Despite chronic overproduction and underachievement, however, pockets of quality wine exist. And they demonstrate forcefully that the South's heritage of quality native Italian grapes - aglianico in Basilicata, negroamaro, primitivo and greco in Puglia, and gaglioppo in Calabria - can yet be harnessed.

Puglia, the 360-kilometre-long heel of the Italian boot, produces twice as much wine as Australia, but according to Severino Garofano, the region's leading winemaker, "there's no real tradition of bottled wine here". When Garofano was lured here as a 22-year-old by the firm of Candido 40 years ago, the only wine even to get close to a bottle was rose.

After his stint at Candido, Garofano's tenure at the Cantine Sociale di Copertino ushered in a new era for Puglia's main grape variety, the negroamaro. The mainstay of the increasingly fashionable DOCs of Copertino and Salice Salentino, negroamaro produces a dark, rich, almost raisined wine with a refreshingly bitter twist (negro means black, amaro, bitter).

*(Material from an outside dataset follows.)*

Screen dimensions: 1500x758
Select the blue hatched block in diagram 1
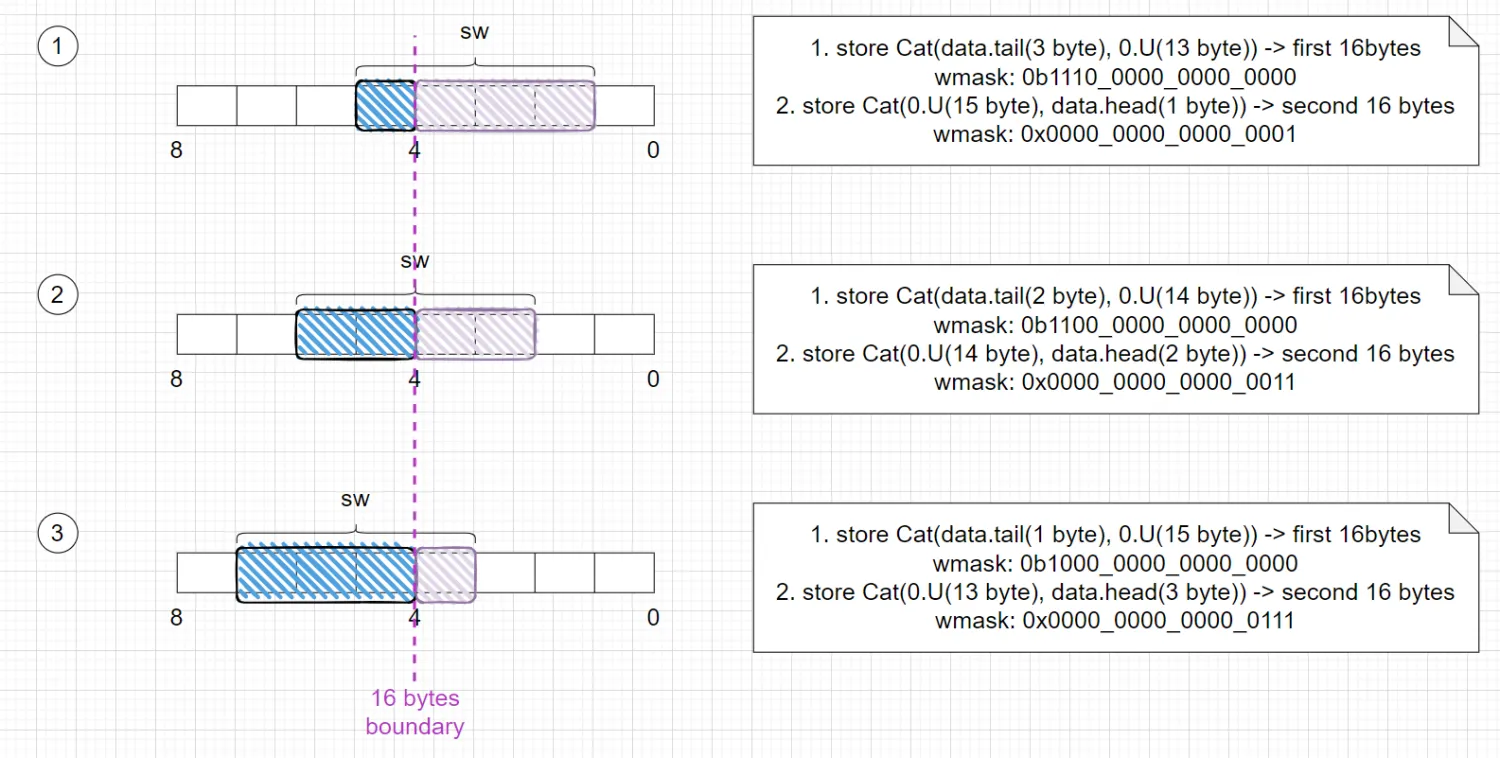pos(386,105)
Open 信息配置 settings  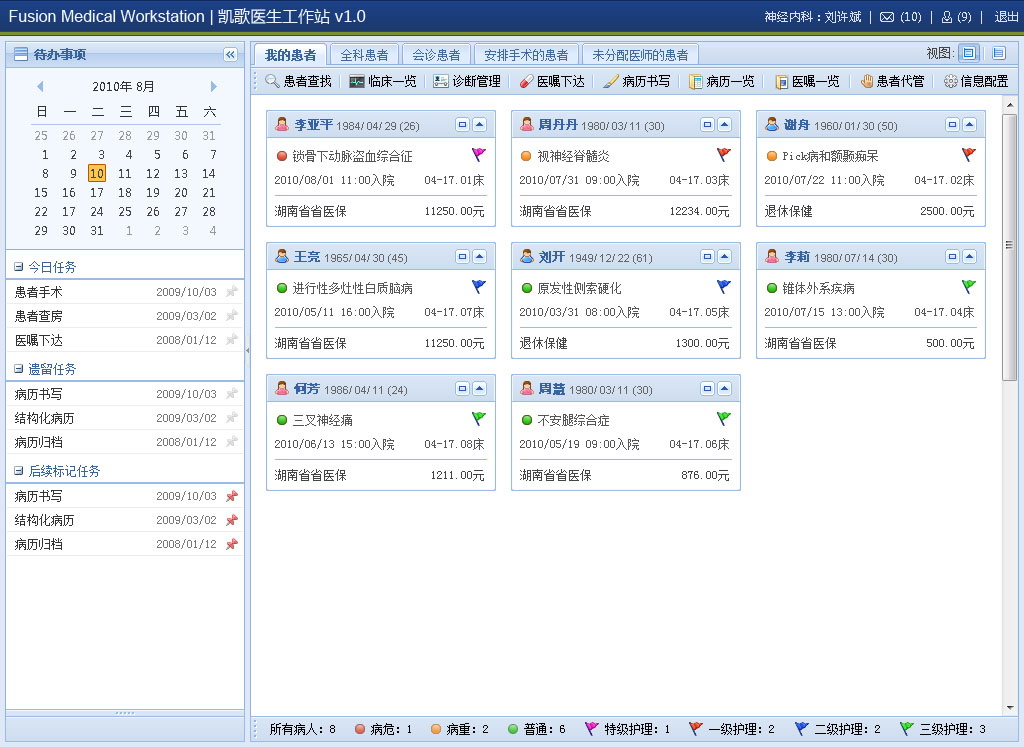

One of his clients is Vallone, a family firm based in the sumptuous baroque city of Lecce. Old labels - moscato, aleatico, rosso, bianco, vino rosato and cognac - testify to a 150-year history of vino da taglio, wine made for blending. Owned by two bright-eyed sisters,Vittoria and Maria-Teresa, the vineyards in the bountiful 660-hectare estate of artichokes, olives, fruit and vegetables, are planted mostly to negroamaro in the traditional bush vine, or alberello, system. Cabernet sauvignon, cabernet franc and merlot, are a more recent development.

In Calabria, Garofano works with Librandi to produce barolo-style reds from the local gaglioppo grape and a crisp, seafood-friendly chardonnay- based blend. In partnership with Librandi, he has just set up Masseria Monaci, a 30-hectare estate planted mainly with negroamaro grapes. Garofano also makes a red from Puglia's primitivo - a version of California's zinfandel - which reaches its apogee in Manduria.

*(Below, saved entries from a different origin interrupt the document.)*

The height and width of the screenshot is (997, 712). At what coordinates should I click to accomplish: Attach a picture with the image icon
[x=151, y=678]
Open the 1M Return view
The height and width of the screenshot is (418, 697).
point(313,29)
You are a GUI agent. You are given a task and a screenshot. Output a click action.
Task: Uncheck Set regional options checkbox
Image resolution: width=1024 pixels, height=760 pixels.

Much of the alberello-trained primitivo has been ripped up for its lack of profitability. But in the hands of quality-conscious producers such as the Perrucci family's Pervini in Manduria, primitivo can make a near- port-strength raspberry/mulberry-style red. Vallone make a sweet, port- like Primitivo Dolce Naturale. Kym Milne, the much-travelled Australian winemaker working with Augusto Cantele in Puglia, is another contributor to the primitivo revival.

Garofano is basically a traditionalist, but he'll use international varieties when they suit the required style. To that end, he's experimenting with cabernet, merlot, syrah and chardonnay.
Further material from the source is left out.